But he could not have embraced the venture without faith.  “Were I not utterly convinced of the redemptive purpose and power of Jesus Christ, I could not have done this.”

A year of new things

Following an abbreviated training from the State Department, “I had prepared myself to be killed, maimed or kidnapped,” said Grizzle.  “What I actually experienced largely caught me off guard.” 

He never felt at risk in Afghanistan, he said, although during his first missile attack, “I couldn’t decide whether to put on my pants and run to the bunker or climb under my bed.”  Fourteen months later, when the duck-and-cover siren went off during his last missile attack, Grizzle simply returned to the gym to finish his workout. 

Grizzle’s regular e-mail missives to family and friends were, at times, serious and poignant, often funny and always revealing the essence of the Afghani people along with a very personal side of Grizzle.

Through his letters, diocesan staff attended meetings at the ministries offices, ate raisins and cashews from crystal bowls, inspected roads aboard helicopters and cheered when [student] Mujeep did his homework. They observed the elections, where the polling booth “consisted of open stalls with plastic sheeting overhead, and within the enclosure were two voting stations … I saw a veritable parade of ladies in their uniform blue burqas coming in all directions, with all of themselves, even their feet, obscured and looking like a convergence of blue Lady Packmen” coming to vote.  The Taliban blew up a bridge, and people still forded the stream to vote, he wrote. 

At his first board meeting with the minister of Civil Aviation and Tourism, the last man to sit at the large oval table “was dressed in the slept-in thrift-store business casual of most middle management I had encountered,” he wrote. At a nod from the minister, the man began a sung prayer. “I had an immediate sense that this sung Dari prayer in Kabul was carrying me to a place I had not encountered before.

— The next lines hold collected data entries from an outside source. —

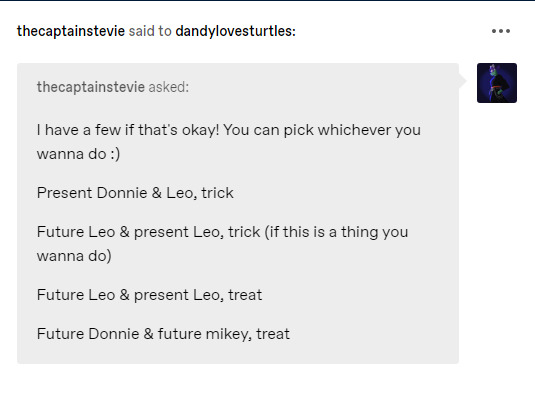Click the word 'Donnie' in the 'Present Donnie' line
Viewport: 535px width, 393px height.
122,193
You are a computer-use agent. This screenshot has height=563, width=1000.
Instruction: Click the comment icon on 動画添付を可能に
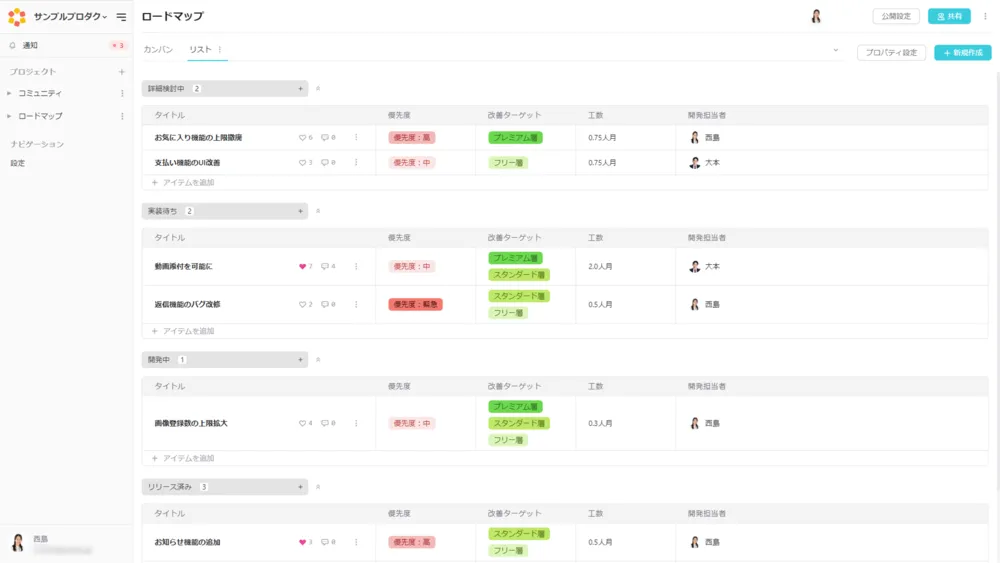point(325,267)
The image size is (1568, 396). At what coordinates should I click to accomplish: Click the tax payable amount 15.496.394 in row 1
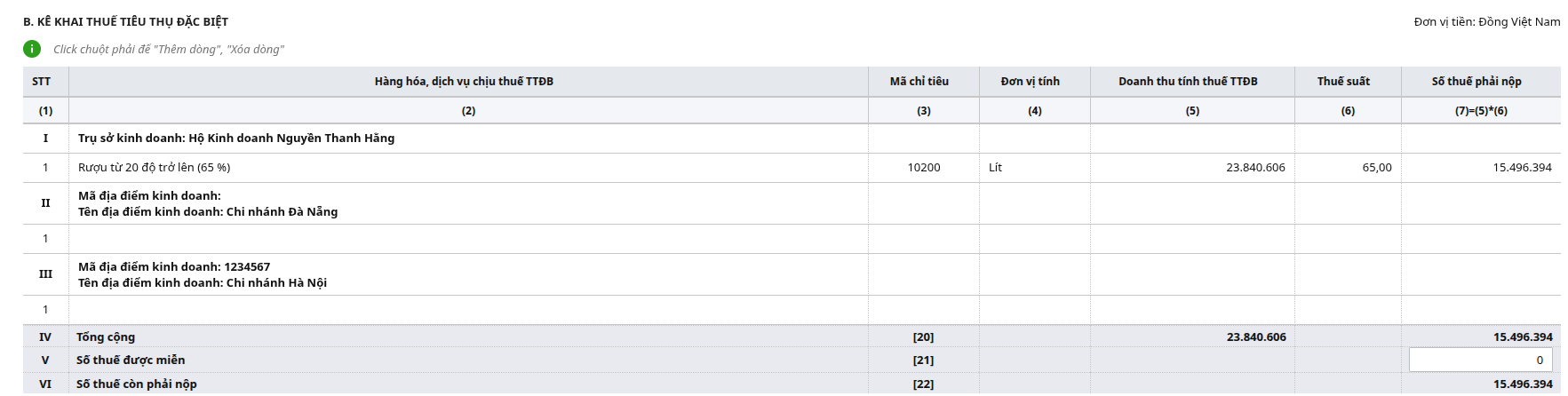pos(1522,168)
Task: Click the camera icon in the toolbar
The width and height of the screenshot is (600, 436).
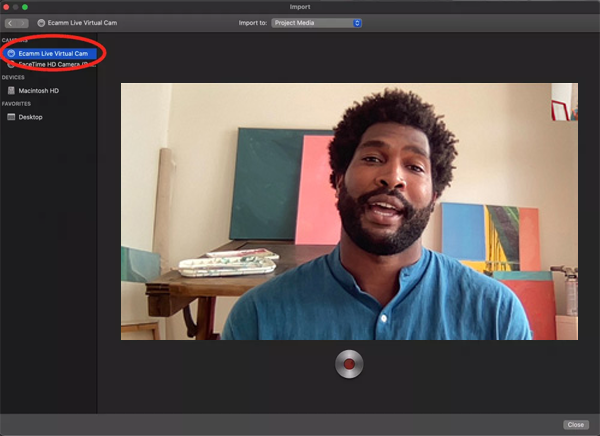Action: 41,22
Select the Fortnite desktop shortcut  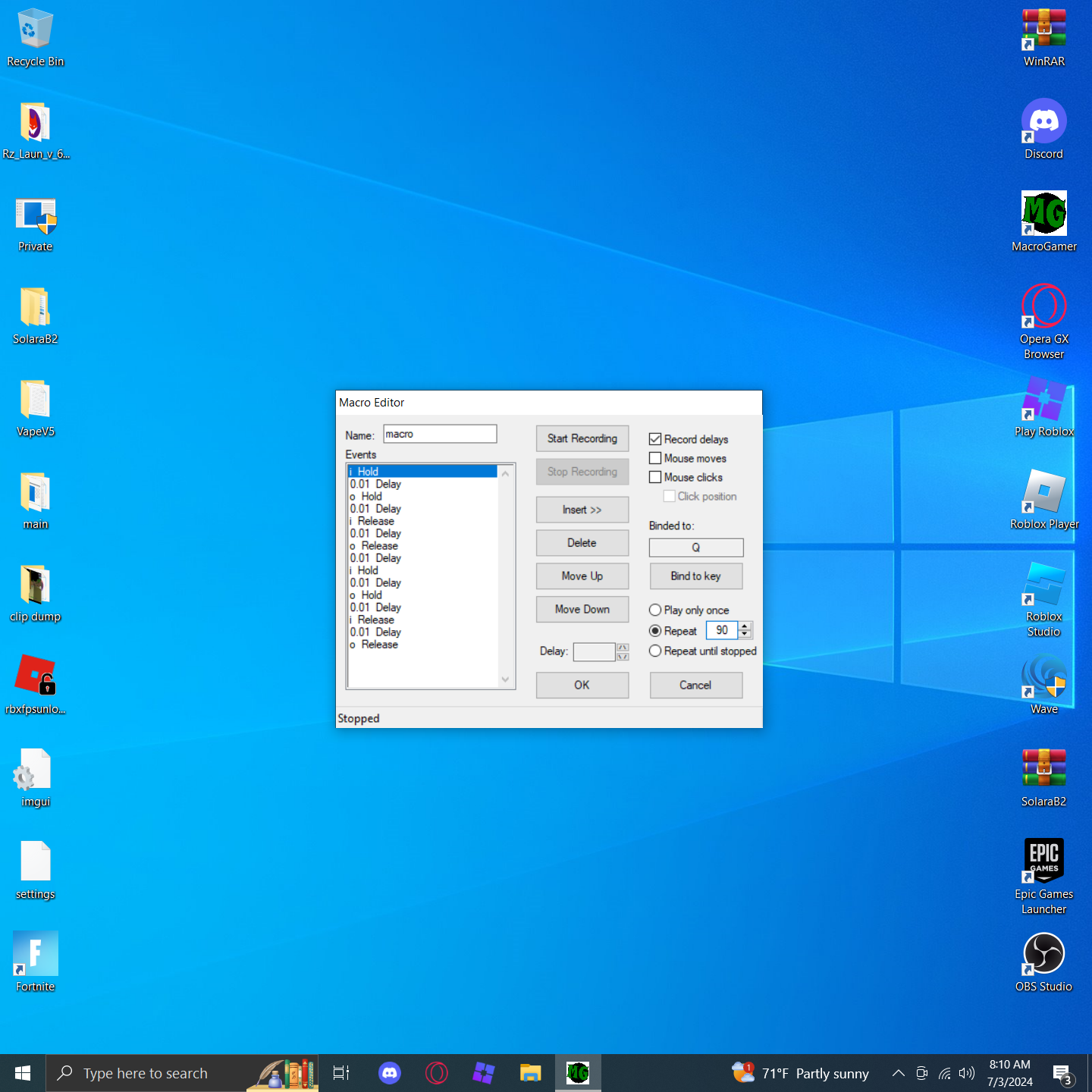point(36,955)
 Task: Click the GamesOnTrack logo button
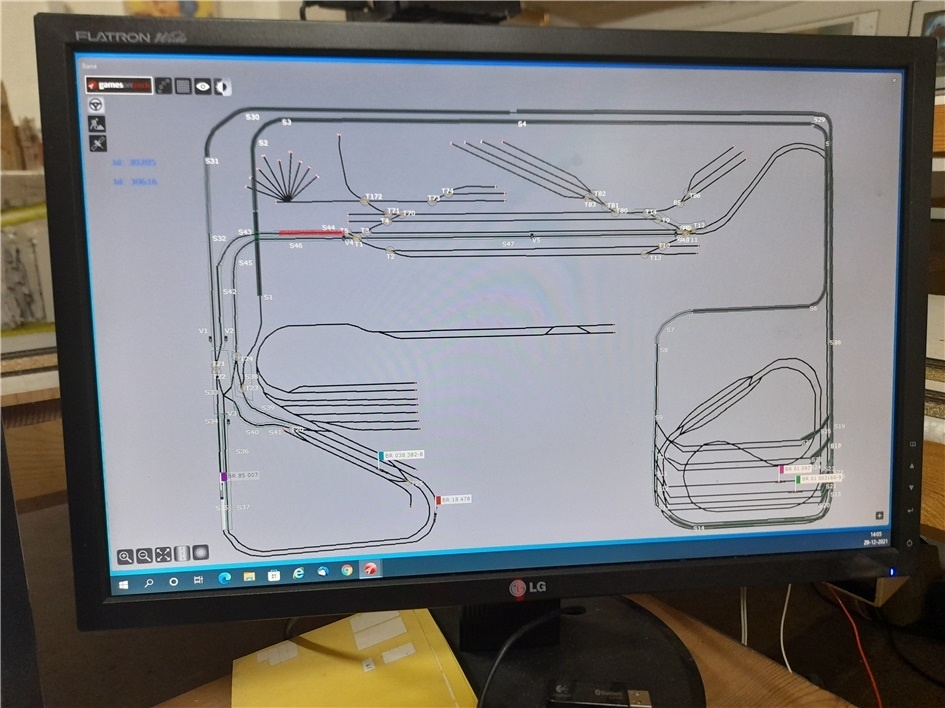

I certainly was not going to be left out of the occasion for prayer, so I bowed my head and prayed silently as he sang ... everyone seemed as comfortable as I had been with my having been there. 

This, my first board meeting in Afghanistan, was emblematic of the puzzling way that the familiar and the startlingly unfamiliar are married in daily experience here.”

Grizzle worshiped at the Christian Community Church of Kabul, established in the late 1950s. Four hundred regularly attended worship on Fridays – Catholics, Charismatics, Presbyterians – a broad group of people “all getting along quite comfortably.” With this much diversity, “members [in America] would decide they couldn’t get along and they would split up,” he said.  “Here, there’s no place to go.”

A formidable legacy

According to Lou Hughes, Grizzle’s immediate supervisor in Afghanistan, their role was to coach and serve as mentors to President Hamid Karzai’s cabinet. “David made an extraordinary contribution,” said Hughes, a retired General Motors executive vice president and former president of Lockheed Martin.  “He brought enormous energy and passion to the job.  Many ministers would simply not make a decision without consulting him first.” 

Grizzle’s legacy is hundreds of miles of roads, a functioning national airline and airport, a realistic telecommunication strategy and a multilateral, multi-hundred-million-dollar plan to build a significant energy transmission and distribution network, Hughes said. 

While fruitful, his time in Afghanistan was not without frustrations.  Grizzle’s strategic plan and hoped-for goals were sidetracked for several months to plan the Hajj, helping to transport millions of Muslims to Mecca for a pilgrimage.  This year’s event went smoother, he said, because of the processes he helped put into place. 

Larry Kellner, president of Continental Airlines, wasn’t surprised.  “David is a highly intelligent businessman with a strong moral fiber.  He’s hardworking, and he gets the job done,” he said. 

Was his quest a success?  “I feel better and better about that the more distance I have from it,” Grizzle said.  He provided an example of “good management practice” and instilled “an ethic of planning that did not previously exist,”  he said. “Some roads get built, and buildings get renovated,” Grizzle told more than 250 people at a welcome-home dinner in November.  But interpersonal engagement of American to Afghan has “historically been where the true changing of hearts and minds occur.”